I admire the Dadaists. They were mad.
I’m sorry for u, my reader cos I’m in a perverse mood today and am going to unreservedly crib. This is not an enjoyable blog, so read only if u r in as bad a mood as I am. And I warn u, ur mood will not improve.
The Dadaists were a set of free thinkers. They didn’t believe in the set principles of the world. They were rebels. Dada knows everything, Dada spits on everything. Dada has no fixed ideas. A reaction to the war, the Dada movement rebelled against very civilization itself. It’s rather difficult trying to describe a group who stated they were nothing, yet everything.
They were rather cool in the way that they tore apart everything, yet accepted everything. If someone entered their group and said he was an artist, he was. Even if he couldn’t lay pencil on paper. He was an artist cos that’s what he said he was and that’s all is needed for art. What is art anyway but an expression of self? Who can judge what is art and what is not?

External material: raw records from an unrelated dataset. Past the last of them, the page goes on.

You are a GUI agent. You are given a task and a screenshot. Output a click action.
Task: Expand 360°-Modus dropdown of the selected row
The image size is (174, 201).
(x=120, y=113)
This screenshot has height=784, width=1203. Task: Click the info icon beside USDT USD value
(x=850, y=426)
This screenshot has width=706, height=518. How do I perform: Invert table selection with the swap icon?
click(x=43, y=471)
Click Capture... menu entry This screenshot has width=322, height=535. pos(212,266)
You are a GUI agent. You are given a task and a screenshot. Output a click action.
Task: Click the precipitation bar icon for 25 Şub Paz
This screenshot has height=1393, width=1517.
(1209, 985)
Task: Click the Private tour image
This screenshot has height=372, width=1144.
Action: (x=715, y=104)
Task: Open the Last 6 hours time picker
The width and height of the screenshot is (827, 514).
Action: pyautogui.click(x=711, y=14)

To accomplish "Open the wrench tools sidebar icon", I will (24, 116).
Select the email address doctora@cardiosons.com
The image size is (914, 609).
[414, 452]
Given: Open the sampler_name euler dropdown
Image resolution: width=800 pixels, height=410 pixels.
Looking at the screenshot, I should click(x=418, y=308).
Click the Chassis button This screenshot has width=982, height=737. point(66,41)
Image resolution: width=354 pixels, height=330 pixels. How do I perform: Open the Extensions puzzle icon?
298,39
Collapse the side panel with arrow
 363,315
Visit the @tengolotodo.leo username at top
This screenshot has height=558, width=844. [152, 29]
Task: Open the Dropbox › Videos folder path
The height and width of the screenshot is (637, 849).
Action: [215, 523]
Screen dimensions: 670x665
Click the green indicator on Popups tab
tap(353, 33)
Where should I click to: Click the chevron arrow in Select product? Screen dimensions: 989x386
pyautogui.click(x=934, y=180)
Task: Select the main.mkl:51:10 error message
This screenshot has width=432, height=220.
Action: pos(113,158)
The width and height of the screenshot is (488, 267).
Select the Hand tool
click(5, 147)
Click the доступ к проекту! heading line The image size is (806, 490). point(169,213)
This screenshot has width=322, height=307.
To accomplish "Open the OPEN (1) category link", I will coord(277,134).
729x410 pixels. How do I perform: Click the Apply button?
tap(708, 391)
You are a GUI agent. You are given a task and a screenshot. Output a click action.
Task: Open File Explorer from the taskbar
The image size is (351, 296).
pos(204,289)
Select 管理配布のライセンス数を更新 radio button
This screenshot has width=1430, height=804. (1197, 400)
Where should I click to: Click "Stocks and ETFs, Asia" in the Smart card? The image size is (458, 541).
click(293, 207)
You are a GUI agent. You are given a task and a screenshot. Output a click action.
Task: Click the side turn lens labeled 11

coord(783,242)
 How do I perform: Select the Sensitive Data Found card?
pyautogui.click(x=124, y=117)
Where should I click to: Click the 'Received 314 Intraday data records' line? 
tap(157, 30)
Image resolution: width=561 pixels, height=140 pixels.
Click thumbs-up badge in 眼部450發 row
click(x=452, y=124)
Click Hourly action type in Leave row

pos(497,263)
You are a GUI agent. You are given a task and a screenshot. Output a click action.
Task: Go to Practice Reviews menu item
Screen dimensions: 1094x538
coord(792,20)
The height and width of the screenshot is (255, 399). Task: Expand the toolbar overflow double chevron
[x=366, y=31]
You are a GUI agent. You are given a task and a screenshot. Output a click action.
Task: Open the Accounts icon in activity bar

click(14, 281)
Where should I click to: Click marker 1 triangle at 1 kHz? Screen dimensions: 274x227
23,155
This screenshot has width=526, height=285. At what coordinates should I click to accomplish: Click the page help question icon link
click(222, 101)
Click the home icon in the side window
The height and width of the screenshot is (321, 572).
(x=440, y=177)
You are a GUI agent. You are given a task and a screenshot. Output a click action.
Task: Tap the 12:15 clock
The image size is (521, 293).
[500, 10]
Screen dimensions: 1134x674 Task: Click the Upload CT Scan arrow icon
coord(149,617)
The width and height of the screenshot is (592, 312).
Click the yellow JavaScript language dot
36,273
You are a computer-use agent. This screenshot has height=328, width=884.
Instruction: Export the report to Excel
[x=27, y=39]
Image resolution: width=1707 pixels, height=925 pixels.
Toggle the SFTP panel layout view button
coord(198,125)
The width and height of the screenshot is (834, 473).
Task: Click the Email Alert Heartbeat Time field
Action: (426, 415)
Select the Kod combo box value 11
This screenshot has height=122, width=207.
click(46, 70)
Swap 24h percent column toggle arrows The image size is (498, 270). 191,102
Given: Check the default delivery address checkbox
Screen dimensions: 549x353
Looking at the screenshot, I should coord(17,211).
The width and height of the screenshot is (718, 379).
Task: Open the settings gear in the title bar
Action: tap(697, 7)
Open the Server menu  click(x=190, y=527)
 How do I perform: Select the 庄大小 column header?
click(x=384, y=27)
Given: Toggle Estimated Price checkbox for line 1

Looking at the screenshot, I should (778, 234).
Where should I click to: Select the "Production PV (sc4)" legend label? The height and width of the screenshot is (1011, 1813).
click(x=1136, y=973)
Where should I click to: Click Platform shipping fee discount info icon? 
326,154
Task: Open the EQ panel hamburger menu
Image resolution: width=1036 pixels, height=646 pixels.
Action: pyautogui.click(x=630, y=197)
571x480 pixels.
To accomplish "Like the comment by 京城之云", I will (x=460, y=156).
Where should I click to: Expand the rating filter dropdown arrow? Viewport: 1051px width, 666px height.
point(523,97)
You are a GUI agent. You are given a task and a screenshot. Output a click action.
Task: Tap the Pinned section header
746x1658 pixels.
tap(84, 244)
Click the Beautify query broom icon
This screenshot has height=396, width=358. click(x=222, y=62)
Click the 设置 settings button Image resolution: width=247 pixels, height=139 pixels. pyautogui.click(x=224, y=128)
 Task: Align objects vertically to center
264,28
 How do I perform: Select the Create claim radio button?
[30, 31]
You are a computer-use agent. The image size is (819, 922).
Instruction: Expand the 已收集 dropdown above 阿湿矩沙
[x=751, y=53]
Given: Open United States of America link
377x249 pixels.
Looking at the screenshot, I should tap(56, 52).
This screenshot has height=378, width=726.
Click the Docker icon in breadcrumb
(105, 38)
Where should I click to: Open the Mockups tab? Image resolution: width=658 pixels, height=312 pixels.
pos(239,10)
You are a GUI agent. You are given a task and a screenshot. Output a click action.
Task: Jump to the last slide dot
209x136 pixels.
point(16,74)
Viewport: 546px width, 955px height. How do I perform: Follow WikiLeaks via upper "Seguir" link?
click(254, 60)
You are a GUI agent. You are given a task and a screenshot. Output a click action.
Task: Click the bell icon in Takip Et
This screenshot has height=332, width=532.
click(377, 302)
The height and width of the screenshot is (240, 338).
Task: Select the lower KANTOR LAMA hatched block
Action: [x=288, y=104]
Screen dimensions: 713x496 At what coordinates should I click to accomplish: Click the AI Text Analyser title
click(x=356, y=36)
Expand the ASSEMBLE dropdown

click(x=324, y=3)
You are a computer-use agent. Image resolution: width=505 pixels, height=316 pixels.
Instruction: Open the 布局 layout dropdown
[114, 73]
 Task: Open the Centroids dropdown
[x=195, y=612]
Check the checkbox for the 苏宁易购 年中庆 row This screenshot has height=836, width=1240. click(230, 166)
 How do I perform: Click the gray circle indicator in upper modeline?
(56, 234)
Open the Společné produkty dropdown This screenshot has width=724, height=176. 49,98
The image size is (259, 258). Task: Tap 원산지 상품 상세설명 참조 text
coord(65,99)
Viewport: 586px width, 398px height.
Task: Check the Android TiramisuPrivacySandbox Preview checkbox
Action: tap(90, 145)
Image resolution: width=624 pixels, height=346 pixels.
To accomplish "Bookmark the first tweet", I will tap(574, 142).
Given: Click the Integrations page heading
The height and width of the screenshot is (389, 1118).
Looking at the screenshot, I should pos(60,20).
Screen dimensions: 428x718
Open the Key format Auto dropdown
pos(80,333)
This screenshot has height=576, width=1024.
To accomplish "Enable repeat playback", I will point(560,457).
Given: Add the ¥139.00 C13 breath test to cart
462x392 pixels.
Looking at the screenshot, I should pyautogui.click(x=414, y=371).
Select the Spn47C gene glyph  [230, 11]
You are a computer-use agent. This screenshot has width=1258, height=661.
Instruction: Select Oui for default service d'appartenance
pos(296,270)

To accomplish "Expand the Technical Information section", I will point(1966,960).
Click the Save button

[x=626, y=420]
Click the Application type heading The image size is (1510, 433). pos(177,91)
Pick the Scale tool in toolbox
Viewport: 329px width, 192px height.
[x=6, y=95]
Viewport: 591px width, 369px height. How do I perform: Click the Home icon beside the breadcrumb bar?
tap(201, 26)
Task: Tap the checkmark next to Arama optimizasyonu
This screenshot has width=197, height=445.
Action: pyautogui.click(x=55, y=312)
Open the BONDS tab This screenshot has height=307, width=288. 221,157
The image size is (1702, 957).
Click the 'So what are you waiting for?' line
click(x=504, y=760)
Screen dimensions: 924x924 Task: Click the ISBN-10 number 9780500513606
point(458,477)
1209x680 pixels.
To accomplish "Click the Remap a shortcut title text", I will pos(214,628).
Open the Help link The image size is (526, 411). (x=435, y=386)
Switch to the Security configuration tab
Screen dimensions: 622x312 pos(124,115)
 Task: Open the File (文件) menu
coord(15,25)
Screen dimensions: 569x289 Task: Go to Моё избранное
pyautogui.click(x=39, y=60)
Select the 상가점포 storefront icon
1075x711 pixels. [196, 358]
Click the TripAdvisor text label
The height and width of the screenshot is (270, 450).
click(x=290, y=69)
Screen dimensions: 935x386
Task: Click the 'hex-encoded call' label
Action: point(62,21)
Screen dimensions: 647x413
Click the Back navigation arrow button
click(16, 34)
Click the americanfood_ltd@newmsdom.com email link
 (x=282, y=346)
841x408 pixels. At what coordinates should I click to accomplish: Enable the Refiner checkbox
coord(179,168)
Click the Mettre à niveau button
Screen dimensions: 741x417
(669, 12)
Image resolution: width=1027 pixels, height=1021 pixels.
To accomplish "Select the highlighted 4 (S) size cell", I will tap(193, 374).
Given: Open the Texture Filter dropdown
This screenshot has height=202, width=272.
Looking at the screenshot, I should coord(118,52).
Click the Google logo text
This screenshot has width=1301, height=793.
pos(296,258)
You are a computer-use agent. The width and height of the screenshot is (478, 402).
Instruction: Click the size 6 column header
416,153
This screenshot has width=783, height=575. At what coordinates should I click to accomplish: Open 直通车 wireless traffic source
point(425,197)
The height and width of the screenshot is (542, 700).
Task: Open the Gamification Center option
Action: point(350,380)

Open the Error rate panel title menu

What is the point, u may ask.
The point is that I have reached breaking point. I have been tolerating that my paintings are marked for the past two and half years and I haven't let it bother me too much. It is necessary that we need to be marked during the formative period so we grasp the basic principles but this is my third year and I don’t like it being dictated to me how I should express myself. Why do I have to put up with someone giving me a 70 for a painting just because they don’t like my style? I don’t paint for their satisfaction, I paint for mine. If I am not allowed to use my creativity, how can I call myself an artist? Where did free expression go??
Art is subjective and I don’t think anyone has the right to judge whether my work is good or bad or whether my friend’s work is better or worse than mine. Any 2 people might view the same work differently; one might feel I deserve 90; the other might hate my way of depiction and think I deserve 30. So where does that leave me? I don’t think marking art is either practical or useful except if one is trying to read into the viewer’s character, not the artist’s.
But why should I have a problem now? I've been known to stick on my walls works for which I’ve been marked 30 because I like it, even if my teacher doesn’t. I guess the end point is that rejection always hurts, even if one is blessed with a thick skin. I recently wrote a book review on the Zahir for my popular fiction paper and got marked 30 for that out of 50, which is also a rather sad mark. The point was that the teacher was not fond of philosophy and disliked the book. Even if I had just been marked for my grammar and basic writing skill, I should have got better marks. So where does she get off marking me subjectively for a piece of writing that is essentially me?
Rejection hurts. This world sucks. Big time.